## Tasks
- A) Duplicate the part of the bed bug article that opens with the words containing "But because they" and closes with "however, Tremonti said.".
- B) In the bed bug article, by what percentage did bed bug-related service calls increase between 2008 and 2009?

## Selected passage
=== Section Start ===

Tuesday, September 21, 2010
Bed bugs, which are making their presence felt in this country, are non-flying, parasitic insects about the size of apple seeds.
Bed bugs are making a comeback.
"So far for 2010, we've exceeded 500 bed bug exterminations," said Bob Wilford, branch manager for Orkin Pest Control's Chesterfield Township branch. "Between 2008 and 2009, bed bug-related service calls increased 180 percent. At this point, we're on track for the same increase this year."
Compared to other Orkin branches throughout the Midwest, Wilford said his office, which serves Macomb, Oakland and Wayne counties, is executing the greatest number of exterminations.
Beg bugs are non-flying, parasitic insects about the size of apple seeds. They feed exclusively on warm-blooded animals, preferably humans.
But because they do not carry disease, or present any significant health risk, Michigan public health code does not require the reporting of bed bug infestations, according to Sue Tremonti, a public health services coordinator for the Macomb County Health Department. Voluntary reporting of unusual outbreaks is encouraged, however, Tremonti said.

=== Section End ===

## Entries supplied
=== Section Start ===

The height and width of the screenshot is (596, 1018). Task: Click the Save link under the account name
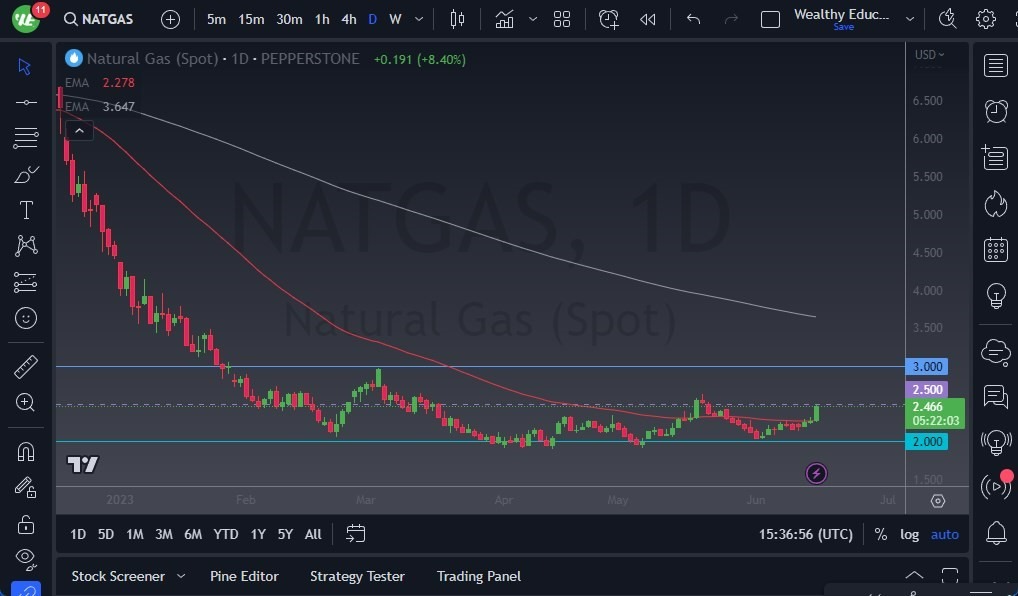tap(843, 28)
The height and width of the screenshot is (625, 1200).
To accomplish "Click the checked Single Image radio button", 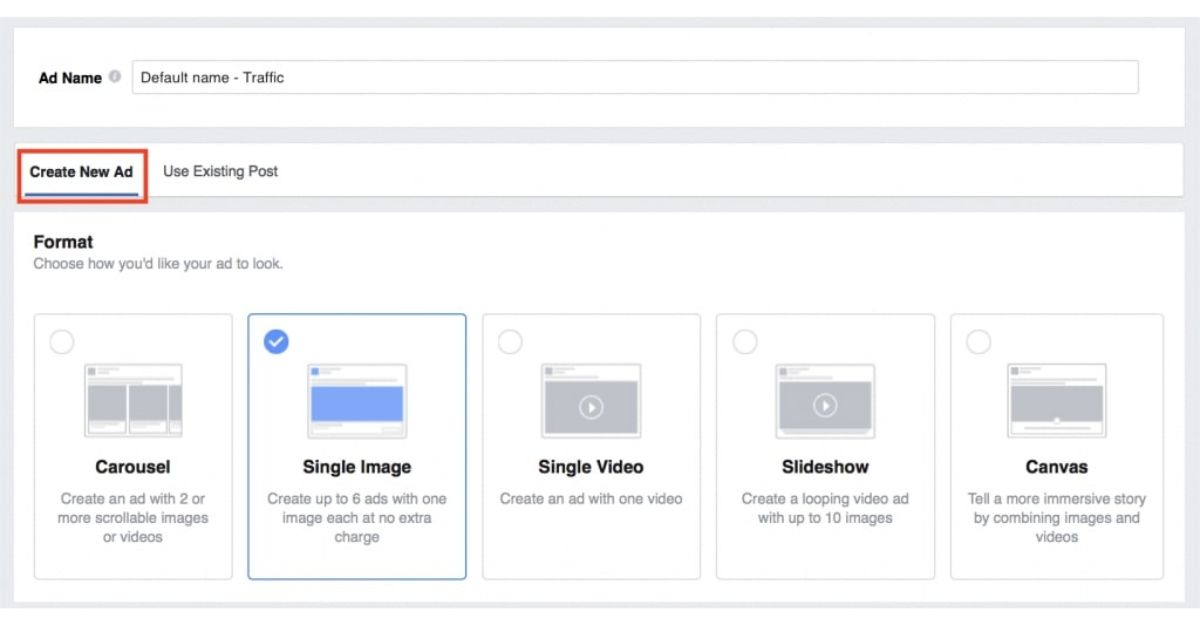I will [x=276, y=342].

=== Section End ===
=== Section Start ===

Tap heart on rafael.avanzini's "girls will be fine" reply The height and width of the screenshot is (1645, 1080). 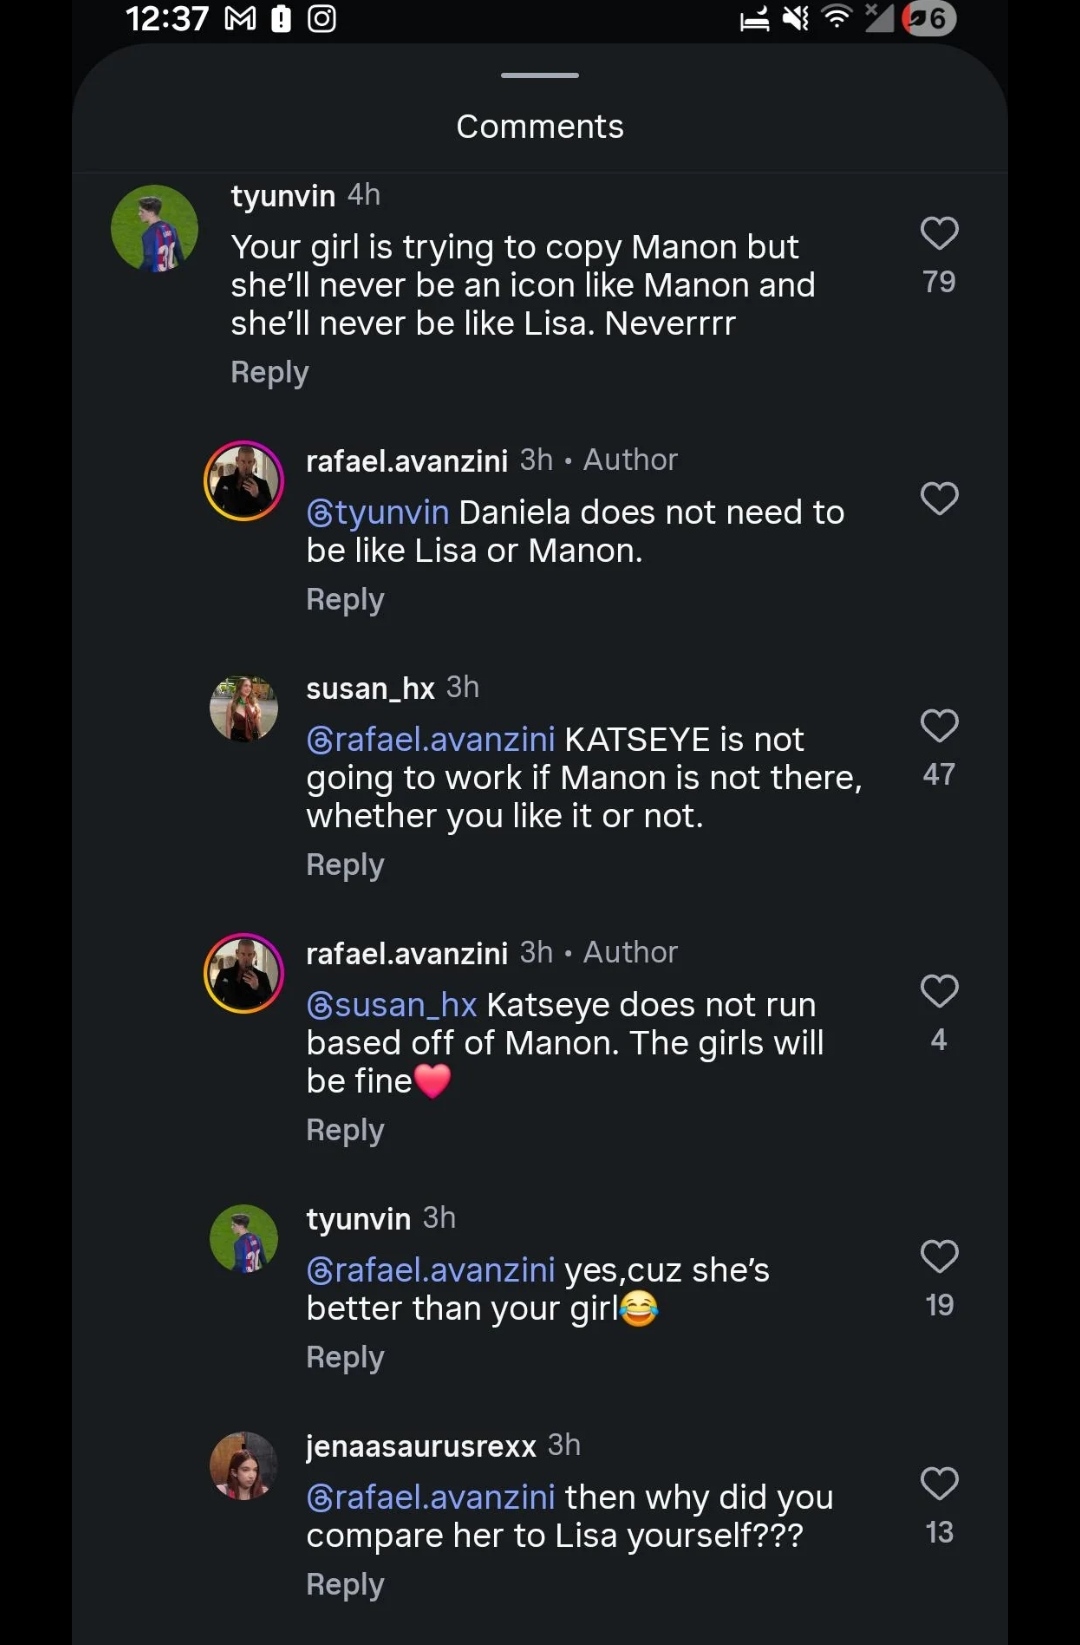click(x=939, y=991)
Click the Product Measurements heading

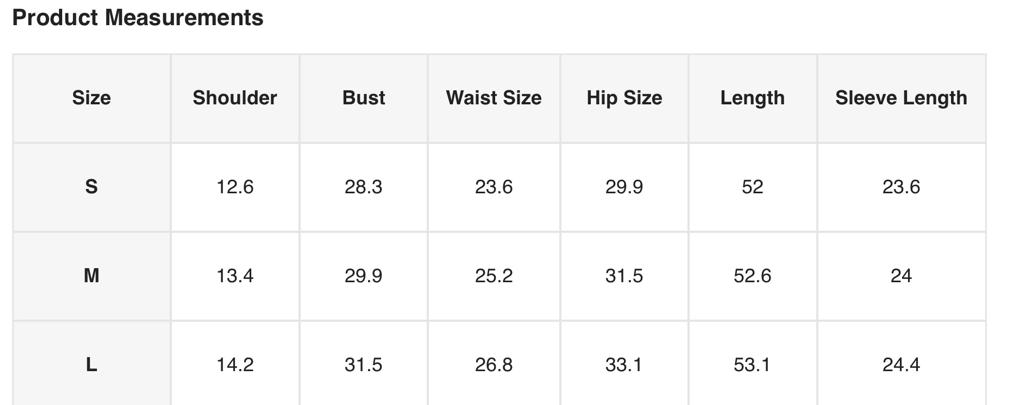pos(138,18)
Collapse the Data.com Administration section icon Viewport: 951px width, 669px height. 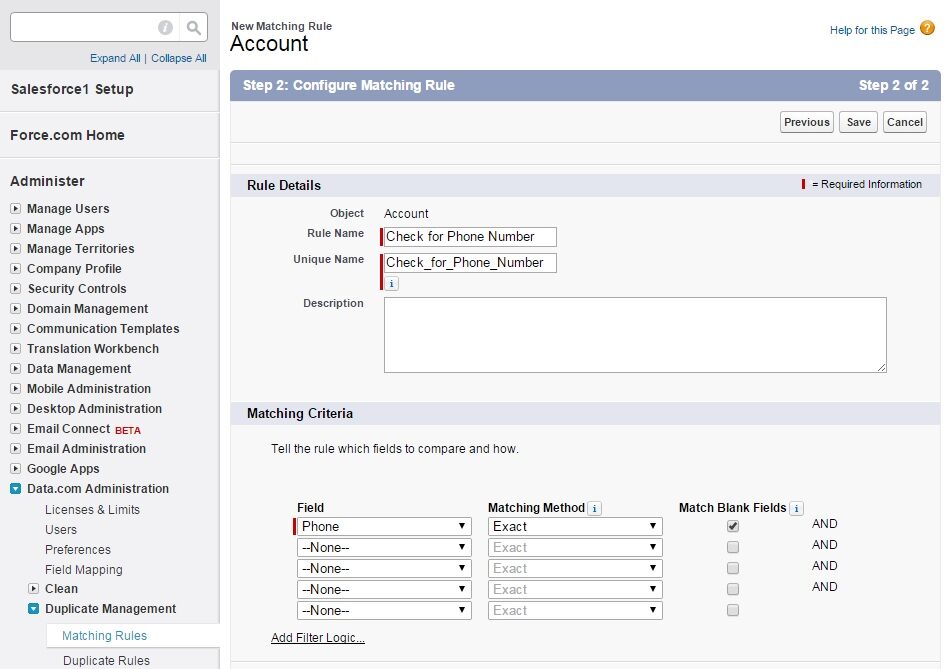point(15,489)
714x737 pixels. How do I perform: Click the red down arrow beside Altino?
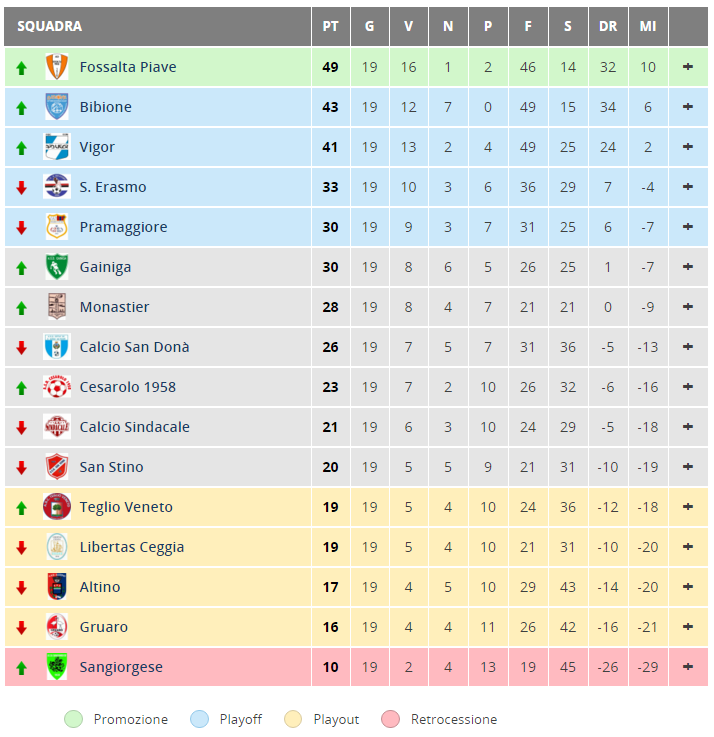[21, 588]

=== Section End ===

## Responses
- A)
But because they do not carry disease, or present any significant health risk, Michigan public health code does not require the reporting of bed bug infestations, according to Sue Tremonti, a public health services coordinator for the Macomb County Health Department. Voluntary reporting of unusual outbreaks is encouraged, however, Tremonti said.

- B) 180 percent